Start of RECORDS PROVIDED
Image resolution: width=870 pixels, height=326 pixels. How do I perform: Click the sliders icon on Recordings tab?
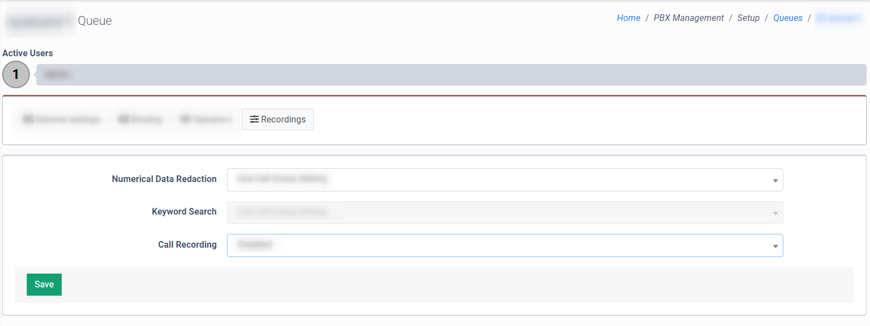point(254,120)
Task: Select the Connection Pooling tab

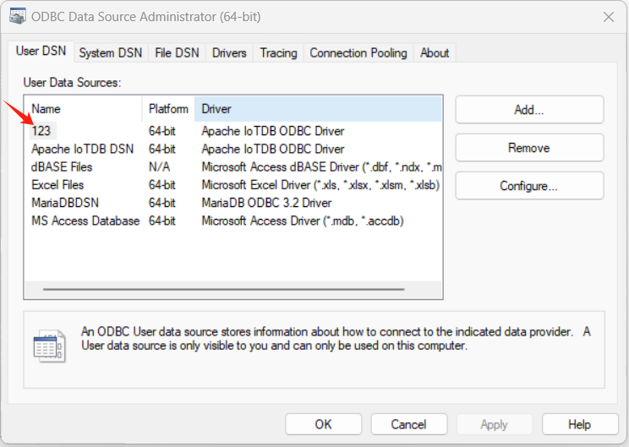Action: tap(358, 52)
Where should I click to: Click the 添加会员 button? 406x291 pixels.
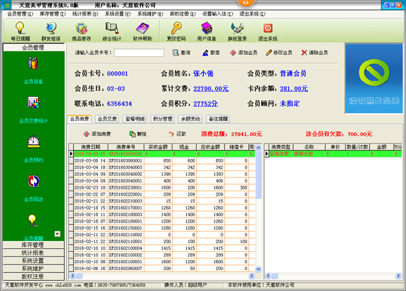(243, 52)
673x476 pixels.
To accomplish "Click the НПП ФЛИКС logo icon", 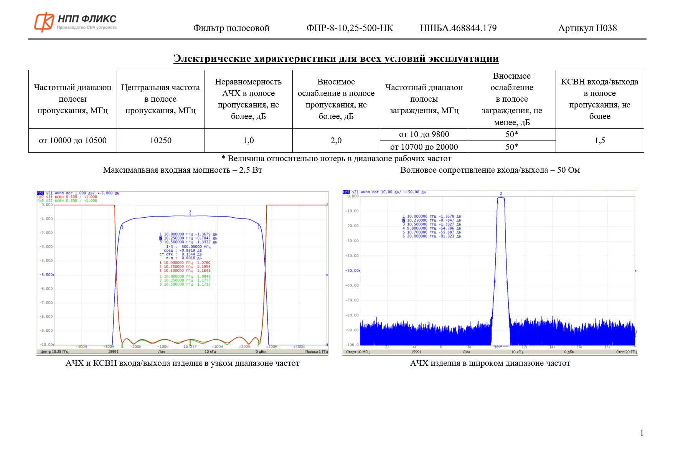I will point(44,22).
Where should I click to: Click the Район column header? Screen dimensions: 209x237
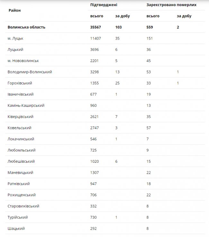pyautogui.click(x=14, y=10)
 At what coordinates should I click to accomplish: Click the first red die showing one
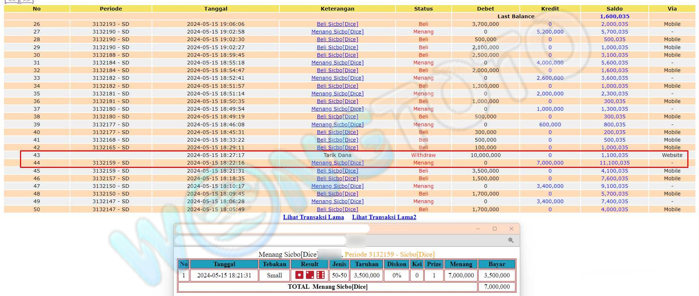pyautogui.click(x=299, y=275)
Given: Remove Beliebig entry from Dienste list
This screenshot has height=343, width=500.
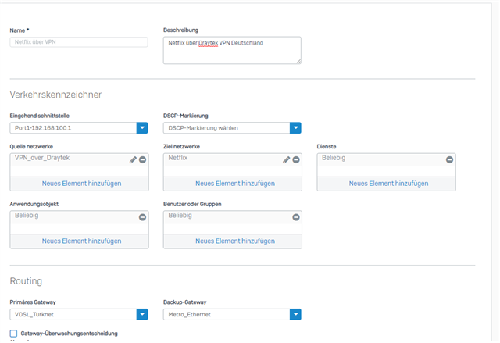Looking at the screenshot, I should 449,159.
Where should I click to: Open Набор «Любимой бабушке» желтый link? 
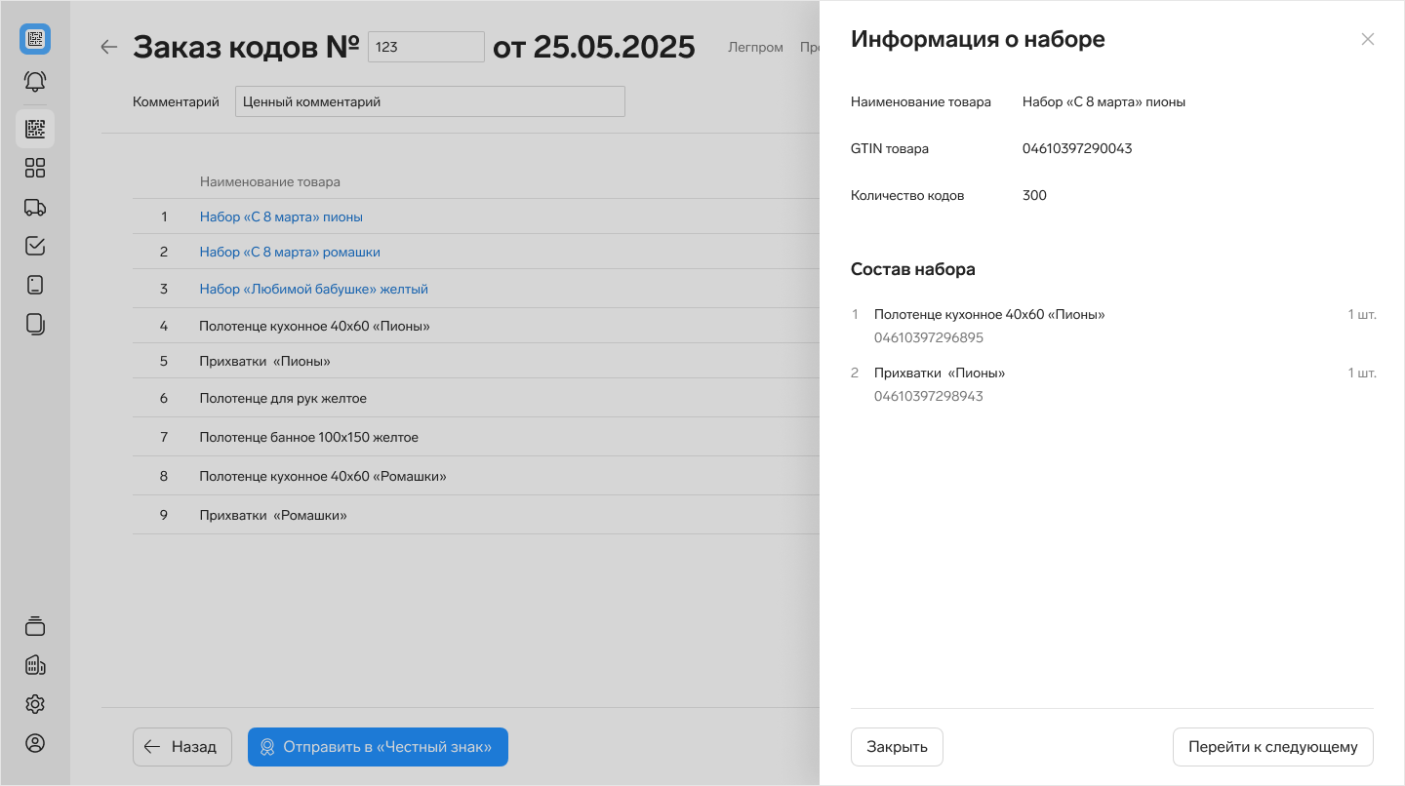click(x=313, y=289)
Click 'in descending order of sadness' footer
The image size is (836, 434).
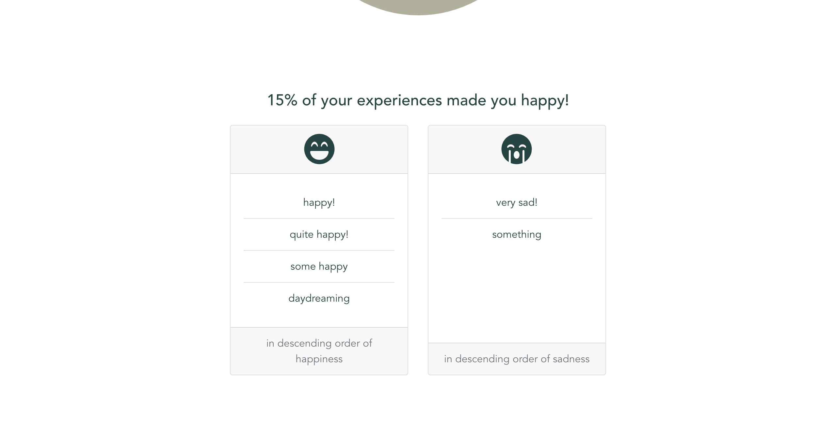coord(517,359)
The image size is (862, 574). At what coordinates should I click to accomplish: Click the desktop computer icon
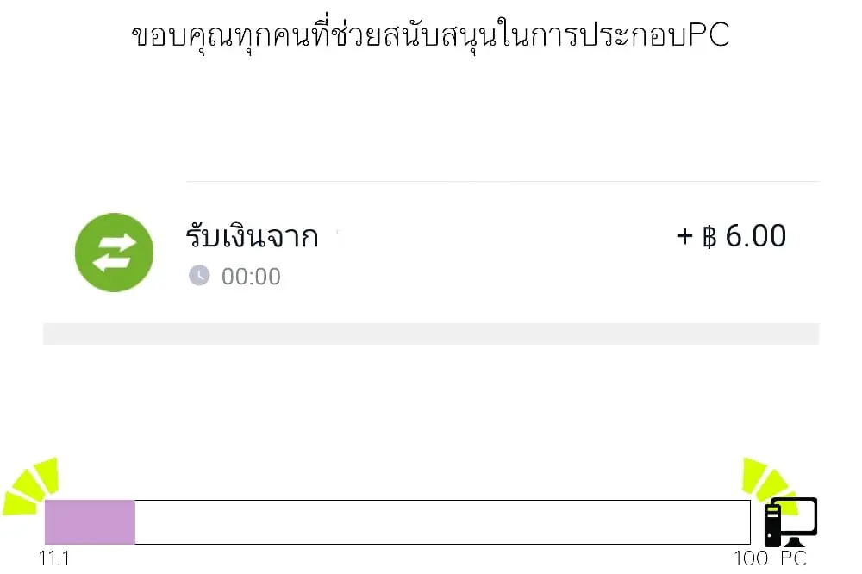coord(790,521)
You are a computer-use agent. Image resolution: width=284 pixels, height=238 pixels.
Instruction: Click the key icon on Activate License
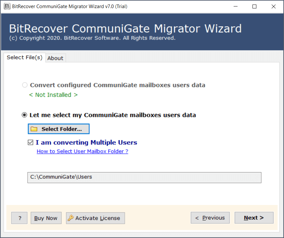coord(71,218)
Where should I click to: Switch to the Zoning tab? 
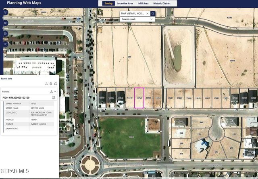click(108, 3)
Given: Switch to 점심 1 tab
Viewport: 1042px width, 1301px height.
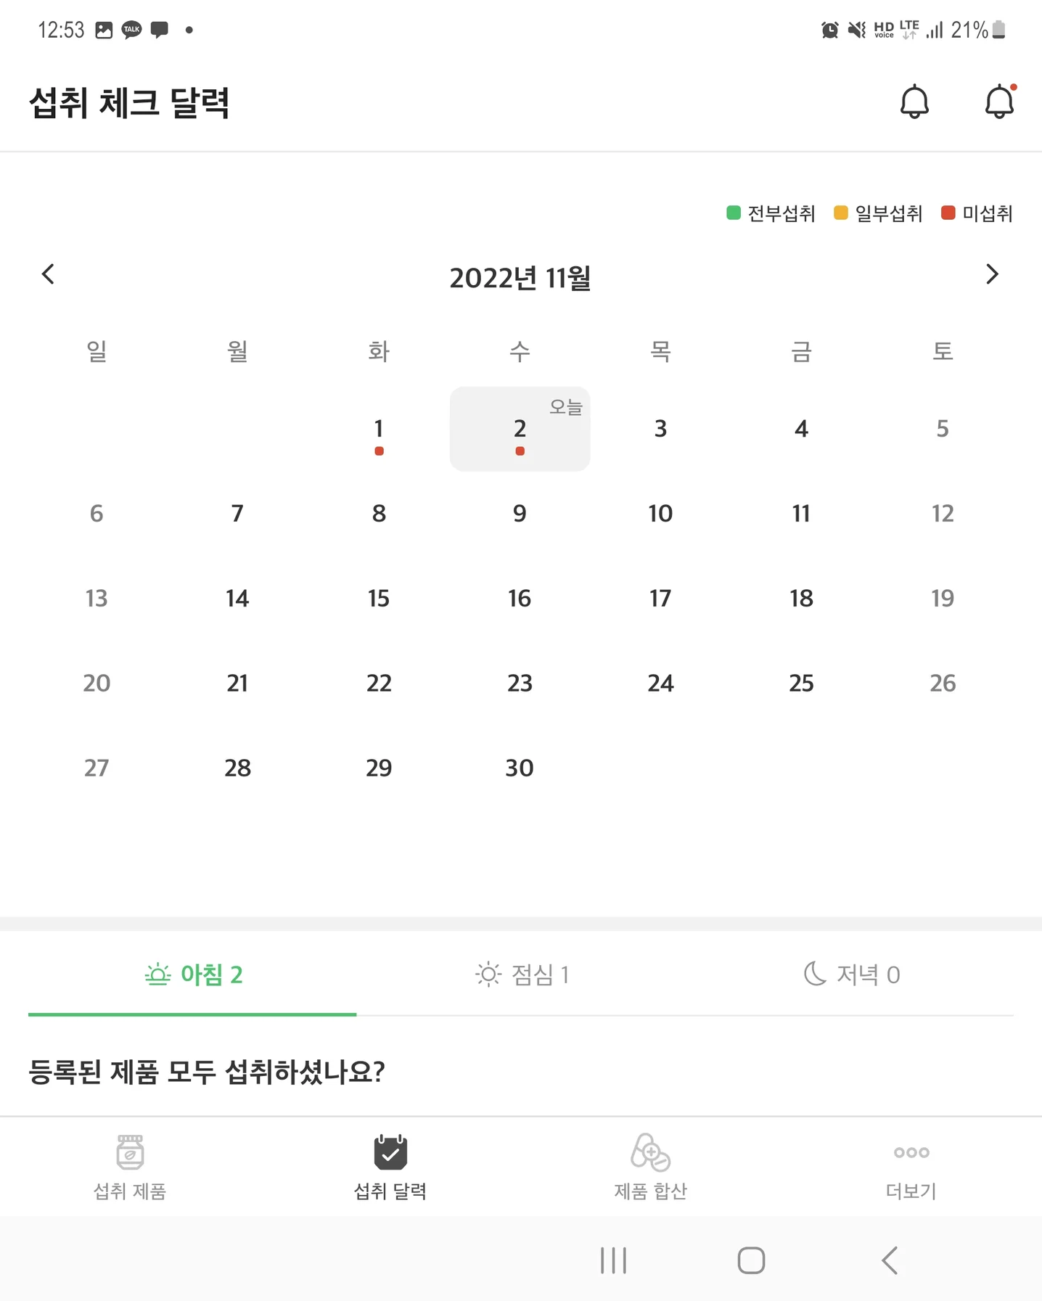Looking at the screenshot, I should 521,974.
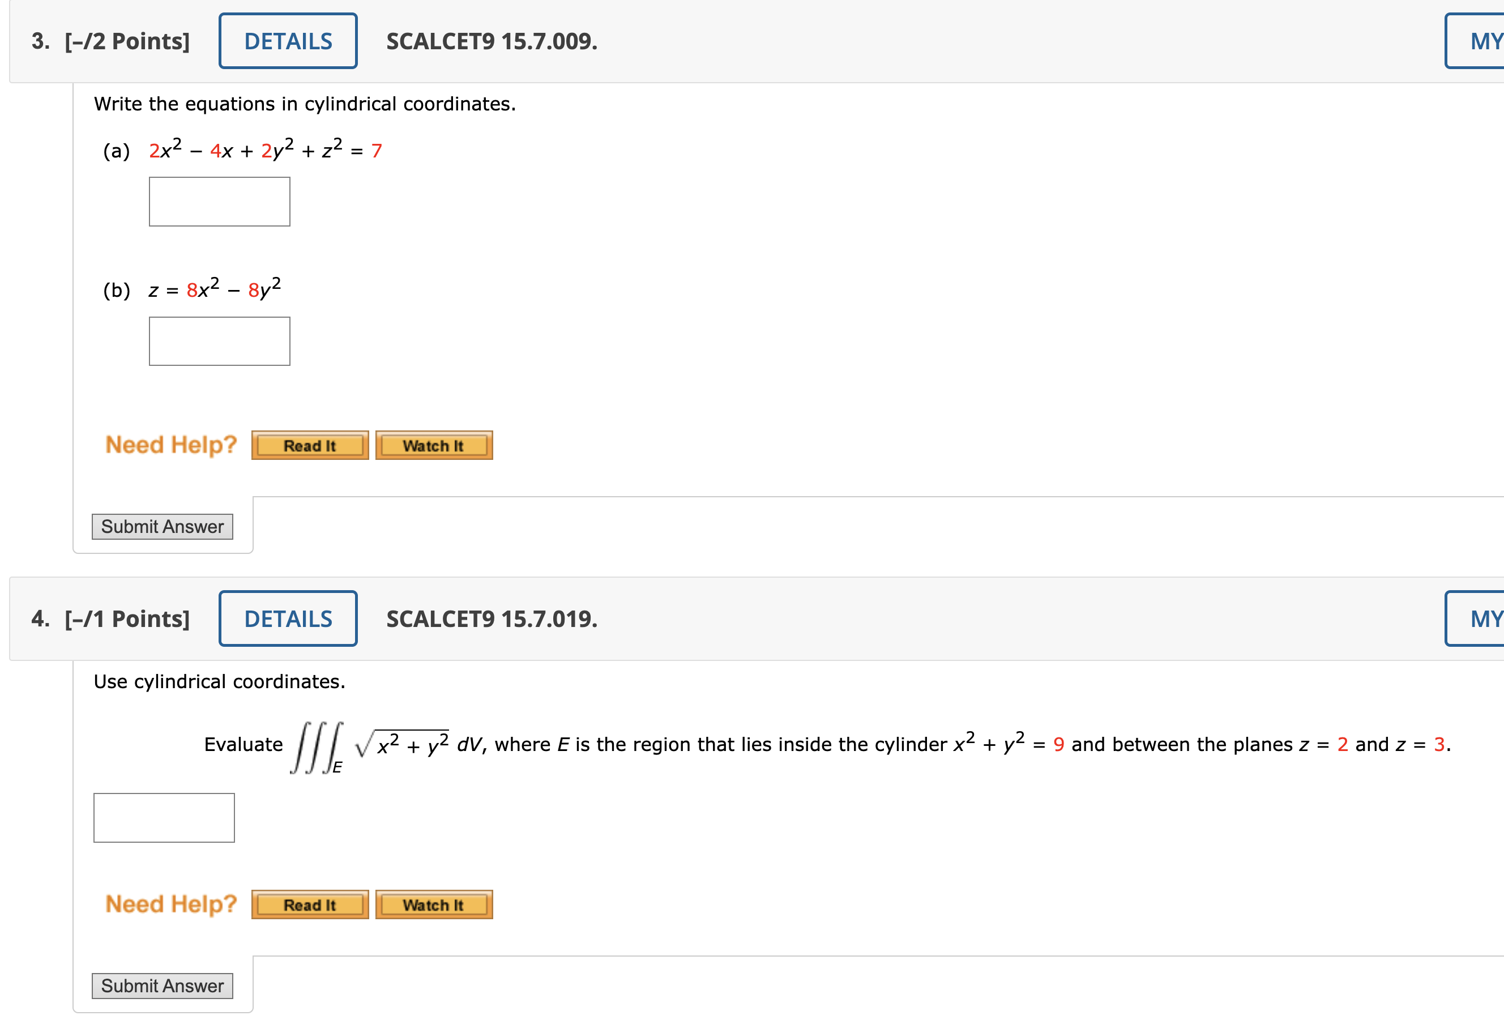Click the answer box for part (b)

click(219, 341)
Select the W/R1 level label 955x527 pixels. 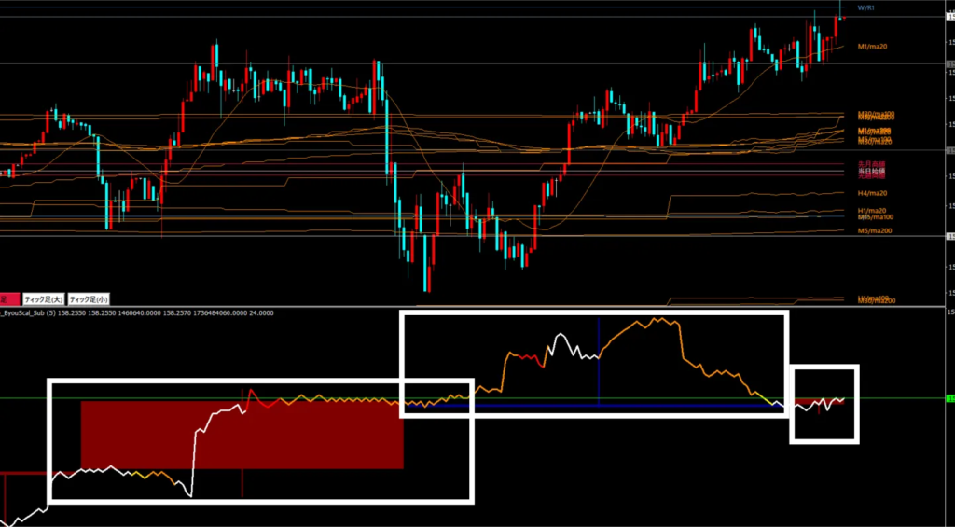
End of RECORDS PROVIDED
WHAT THE TASK REQUIRES: When you find the line that contains "Click 'in descending order of sadness' footer", retype it and every line after it through the end of the data above, exactly, with no pictures.

TASK RESULT:
Click 'in descending order of sadness' footer
The image size is (836, 434).
coord(517,359)
The image size is (862, 574). At what coordinates should I click to accomplish: Click the desktop computer icon
coord(790,521)
You are a computer-use agent. Image resolution: width=284 pixels, height=238 pixels.
Instruction: Click the key icon on Activate License
coord(71,218)
Where should I click to: Switch to the Zoning tab? 
click(108, 3)
Given: Switch to 점심 1 tab
Viewport: 1042px width, 1301px height.
Looking at the screenshot, I should 521,974.
Click the answer box for part (b)

click(219, 341)
Select the W/R1 level label 955x527 pixels. 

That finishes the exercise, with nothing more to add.